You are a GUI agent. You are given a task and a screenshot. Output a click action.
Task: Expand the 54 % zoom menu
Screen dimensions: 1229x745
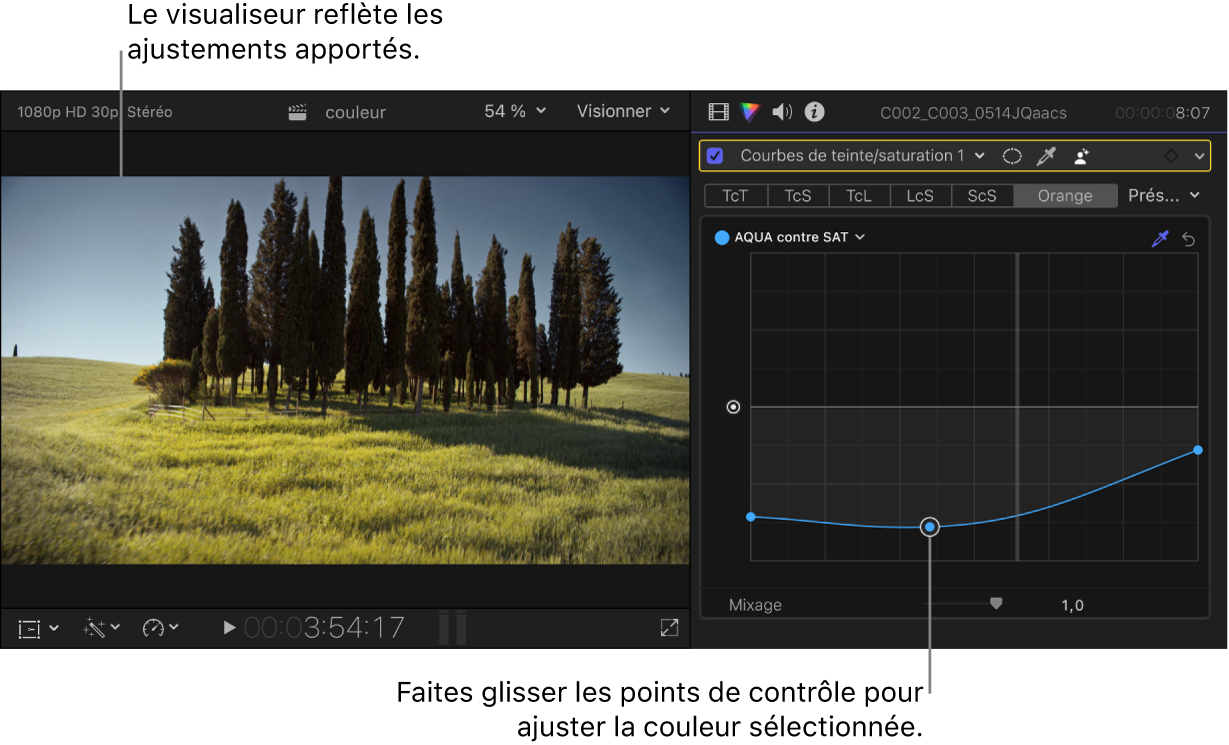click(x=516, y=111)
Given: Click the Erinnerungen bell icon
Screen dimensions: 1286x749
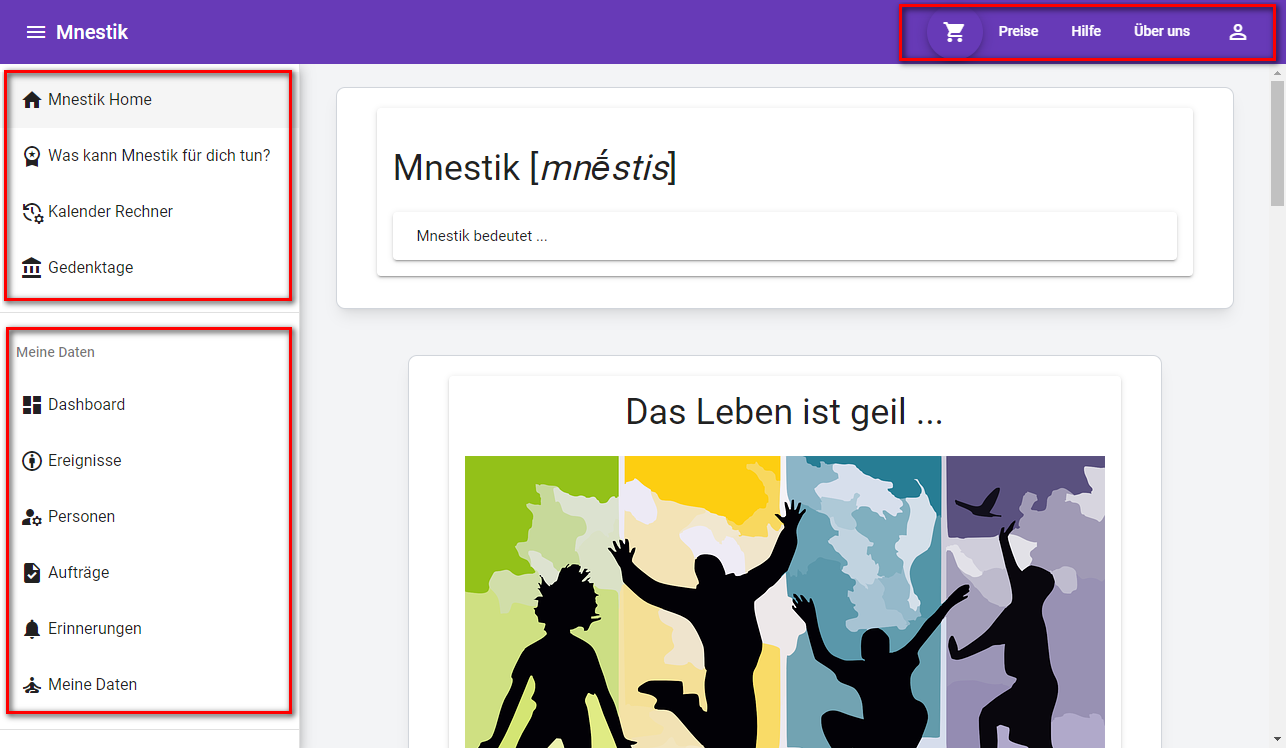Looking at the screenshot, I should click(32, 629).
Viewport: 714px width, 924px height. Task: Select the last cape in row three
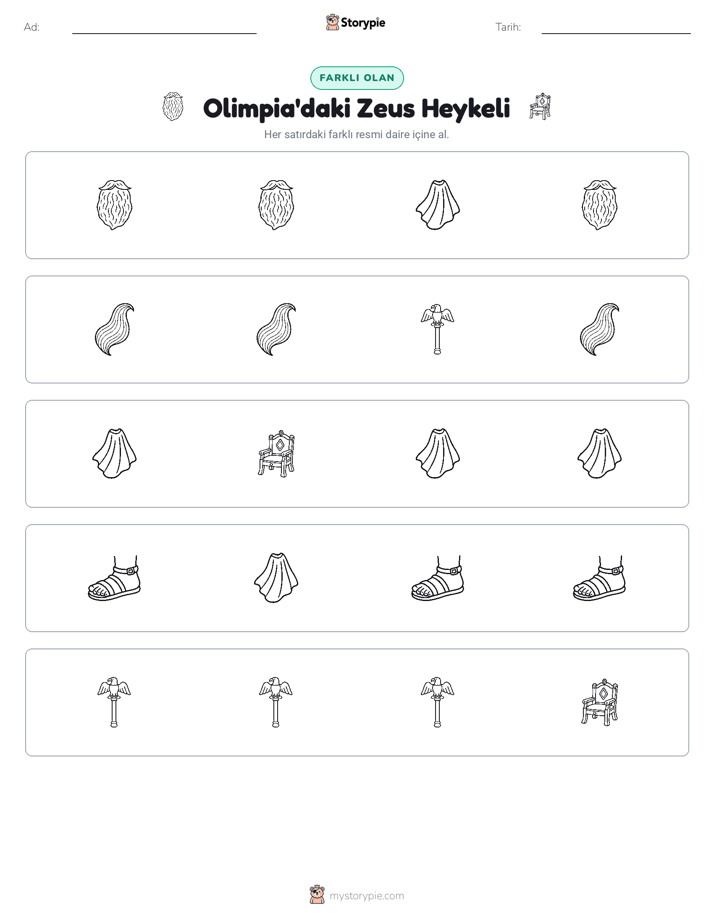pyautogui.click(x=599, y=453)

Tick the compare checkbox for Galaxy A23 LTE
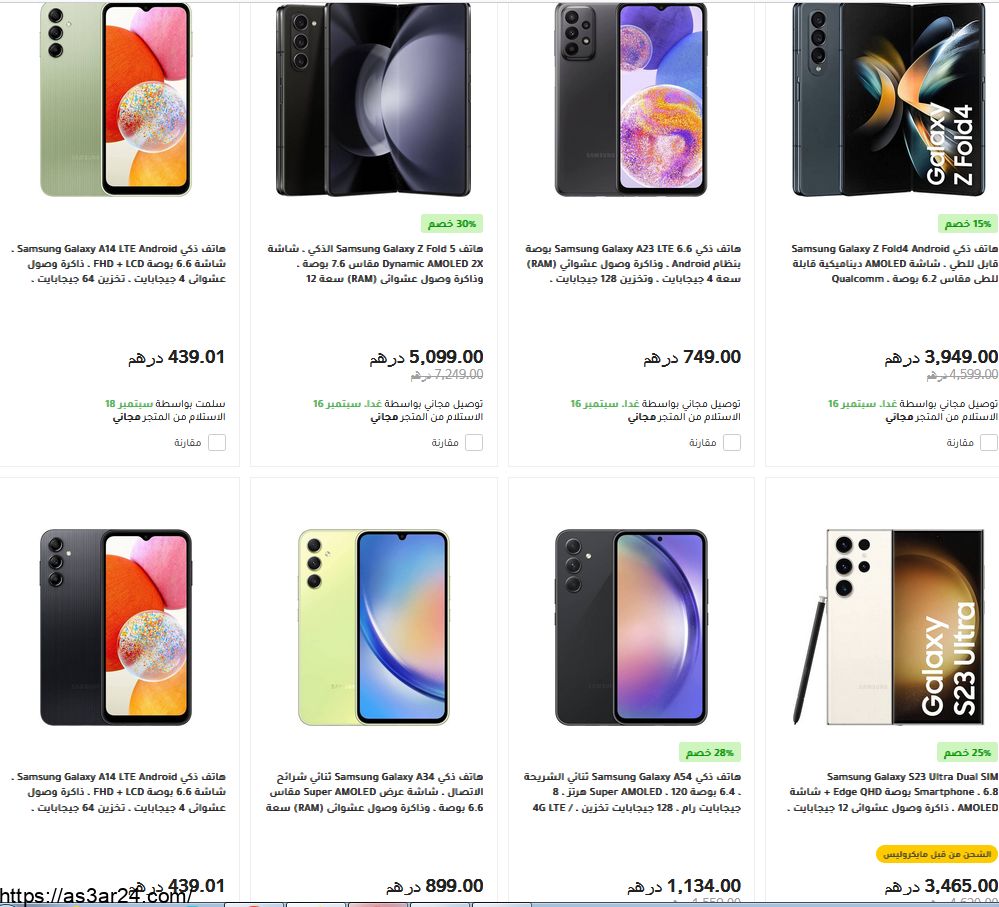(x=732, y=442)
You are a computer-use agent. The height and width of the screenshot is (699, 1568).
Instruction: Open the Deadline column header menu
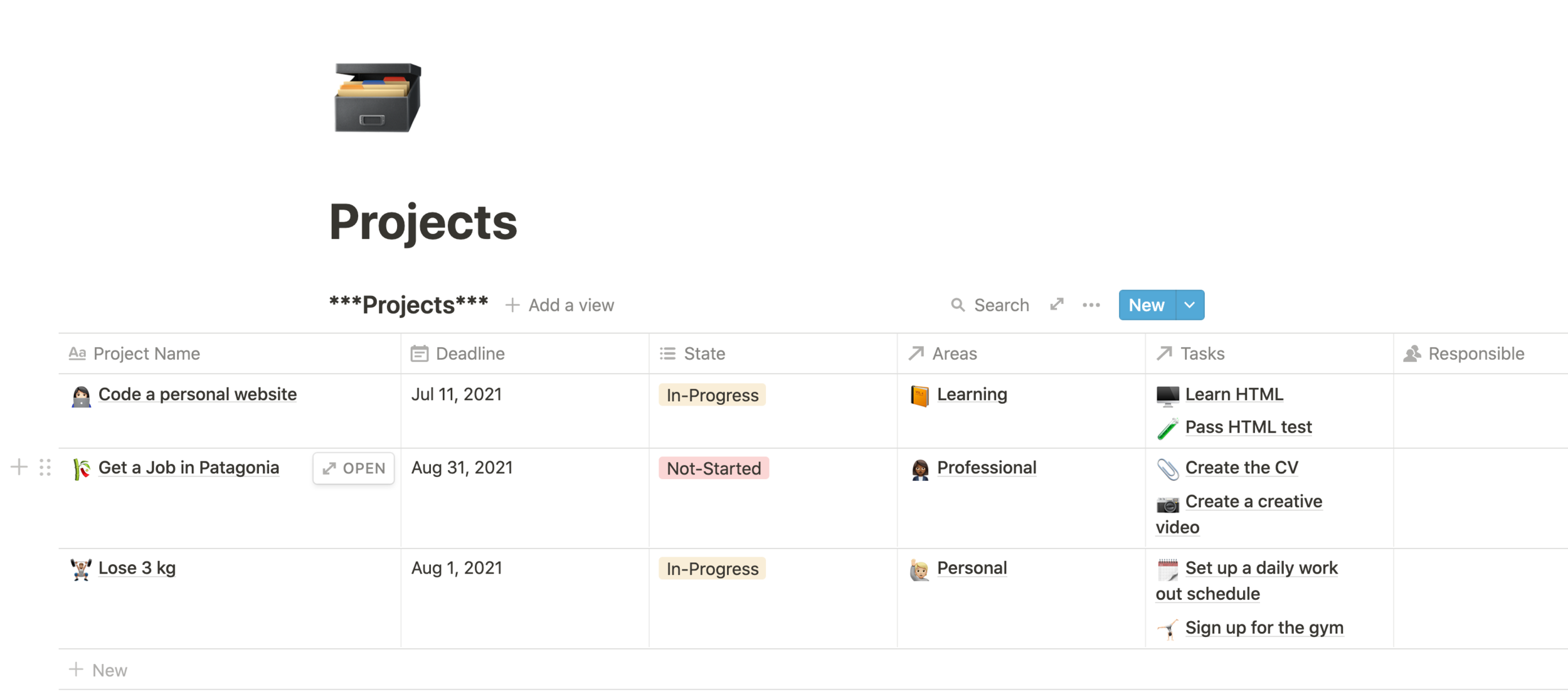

- - -

WHAT TO PRODUCE: Figure out how many lines of the material include "agent", then reply with the count alone.

WRITTEN RESPONSE: 2